Equities were stronger on Thursday as investors finally returned to some beaten-down sectors and interest rate markets grew more doveish. 86% of all stocks closed in the green, marking a broad-based advance. In terms of sectors, all bar real estate closed higher, with tech (XLK) and consumer (XLC) being the strongest sectors. No surprise given their noted underperformance this year.
S&P 500 (SPY) Stock News
Equities finally look to begin their much-anticipated rally after a strong showing on Thursday. Early morning sentiment was less than positive, but a positive earnings slate from retailers helped turn sentiment back toward risk assets. Macy’s (M), Dollar Tree (DLTR) and Dollar General (DG) all performed exactly as we had anticipated in our preview note. The risk-reward was skewed to the upside after the shock and awe of Walmart (WMT) and Target (TGT). So it proved with all three stocks above posting double-digit gains on Thursday with Dollar Tree and Macy’s both posting near 20% gains.
The mood was further helped by a strong performance from Alibaba (BABA), which led retail traders to wade back into meme stocks as GME soared 13% and other retail interest stocks also outperformed. Tesla (TSLA) took a boost from news of Elon Musk increasing his equity financing amount to $33.5 billion. This was enough to see the EV leader close nearly 7% higher. Twitter (TWTR) also gained, closing at $48.93 for a gain of 6%.

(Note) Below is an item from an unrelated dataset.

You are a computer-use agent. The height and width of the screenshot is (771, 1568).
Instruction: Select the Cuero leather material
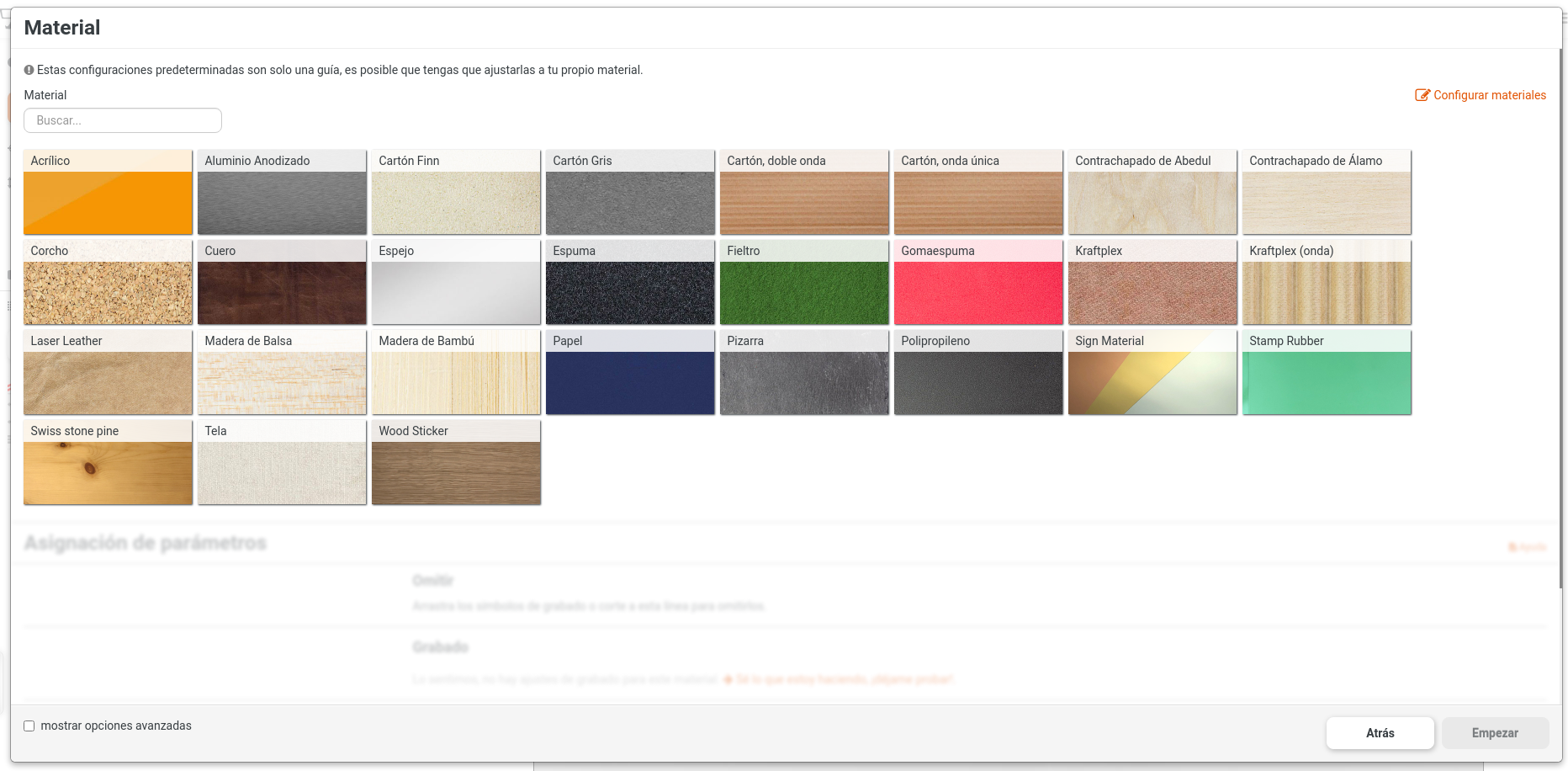coord(282,283)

S&P 500 (SPY) Stock Forecast
We had been anticipating this rally, but the timing as with everything trading related was the hard part. Positioning among the fund community was underweight equities and sentiment indicators were so low that a sharp countertrend rally was always the more likely outcome. The retailers finally got this move going.
What we are more surprised about is the sudden dovishness in the interest rate market. This week has seen the interest rate market price 25 basis points out of the Fed hiking cycle. Are these investors thinking the Fed will act more benignly to save the equity market? Or is it a function of bond markets seeing a 2023 recession as inevitable and so pricing rates lower? Either way, this move looks curious but has allowed equities to rally.
Chart resistance is at $408 from last week’s high. That then leads to a move to $415. There is a lot of chop and uncertainty around $415, extending right up to $435. All that means is we do expect a test of $435, but it will be choppy and difficult. Below $408 we remain short-term bearish. We remain long-term bearish below $435-$440.